Question

Hooke's Law In Exercises 3-10, use Hooke's Law to determine the variable force in the spring problem. An overhead garage door has two springs, one on each side of the door. A force of 15 pounds is required to stretch each spring I foot. Because of the pulley system, the springs stretch only one-half the distance the door travels. The door moves a total of 8 feet and the springs are at their natural length when the door is open. Find the work done by the pair of springs.

Short answer

The work done by the pair of springs when the door moves 8 feet is 240 foot-pounds.

Step-by-step solution

Determine the Spring Constant

From the problem, it is understood that a force of 15 pounds stretches each spring by 1 foot. Therefore, the spring constant \(k\) is 15 lbs/ft.

Calculate the Distance Each Spring Stretches

The door moves a total of 8 feet and because of the pulley system, the springs stretch only half the distance.
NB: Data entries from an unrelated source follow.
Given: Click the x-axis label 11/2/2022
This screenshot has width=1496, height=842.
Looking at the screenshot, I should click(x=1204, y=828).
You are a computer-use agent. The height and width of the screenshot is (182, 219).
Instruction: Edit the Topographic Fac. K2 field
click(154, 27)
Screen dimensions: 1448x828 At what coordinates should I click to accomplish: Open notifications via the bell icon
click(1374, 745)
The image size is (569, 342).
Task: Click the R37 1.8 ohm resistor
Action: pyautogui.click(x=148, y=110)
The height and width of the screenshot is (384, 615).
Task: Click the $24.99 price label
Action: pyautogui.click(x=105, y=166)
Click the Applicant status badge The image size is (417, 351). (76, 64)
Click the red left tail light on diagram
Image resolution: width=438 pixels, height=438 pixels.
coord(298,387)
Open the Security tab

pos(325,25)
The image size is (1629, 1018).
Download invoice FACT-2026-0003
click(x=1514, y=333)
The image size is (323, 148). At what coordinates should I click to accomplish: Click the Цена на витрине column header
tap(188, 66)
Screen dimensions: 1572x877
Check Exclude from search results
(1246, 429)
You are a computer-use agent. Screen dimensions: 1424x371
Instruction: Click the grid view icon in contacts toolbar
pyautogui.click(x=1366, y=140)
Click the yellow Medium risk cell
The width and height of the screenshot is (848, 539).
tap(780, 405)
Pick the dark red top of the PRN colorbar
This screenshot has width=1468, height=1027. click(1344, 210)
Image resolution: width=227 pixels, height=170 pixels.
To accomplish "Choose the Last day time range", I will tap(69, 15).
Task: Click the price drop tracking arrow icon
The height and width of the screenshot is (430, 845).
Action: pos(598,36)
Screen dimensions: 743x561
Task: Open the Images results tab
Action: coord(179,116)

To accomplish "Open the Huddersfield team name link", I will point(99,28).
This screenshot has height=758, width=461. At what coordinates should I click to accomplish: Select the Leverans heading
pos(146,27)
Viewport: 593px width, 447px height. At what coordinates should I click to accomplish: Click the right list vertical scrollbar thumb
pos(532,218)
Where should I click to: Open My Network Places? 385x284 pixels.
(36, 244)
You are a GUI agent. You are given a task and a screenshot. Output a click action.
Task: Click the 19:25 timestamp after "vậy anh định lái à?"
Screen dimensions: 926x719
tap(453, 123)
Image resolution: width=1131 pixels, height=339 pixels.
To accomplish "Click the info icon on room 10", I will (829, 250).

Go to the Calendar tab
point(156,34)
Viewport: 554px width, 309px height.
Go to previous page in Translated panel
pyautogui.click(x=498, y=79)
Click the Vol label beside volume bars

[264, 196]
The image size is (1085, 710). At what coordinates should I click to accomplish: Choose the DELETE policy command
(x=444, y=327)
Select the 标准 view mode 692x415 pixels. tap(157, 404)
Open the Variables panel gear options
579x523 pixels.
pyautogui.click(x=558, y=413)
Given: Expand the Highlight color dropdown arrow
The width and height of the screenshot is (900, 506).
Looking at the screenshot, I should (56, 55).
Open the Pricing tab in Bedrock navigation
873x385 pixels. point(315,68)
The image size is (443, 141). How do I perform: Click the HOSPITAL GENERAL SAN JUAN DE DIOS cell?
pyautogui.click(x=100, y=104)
Therefore, the distance each spring stretches (\(x\)) is 8 / 2 = 4 feet.

Calculate the Work Done by One Spring

Work done to stretch or compress a spring is given by \(W = \frac{1}{2}kx^2\). Substituting the values for \(k\) (15 lbs/ft) and \(x\) (4 ft), we get \(W = \frac{1}{2} * 15 * (4^2) = 120\) foot-pounds.

Compute the Total Work Done by Both Springs

Since there are two springs and they both do the same amount of work, the total work done is twice the work done by one spring. Therefore, the total work is \(2 * W = 2 * 120 = 240\) foot-pounds.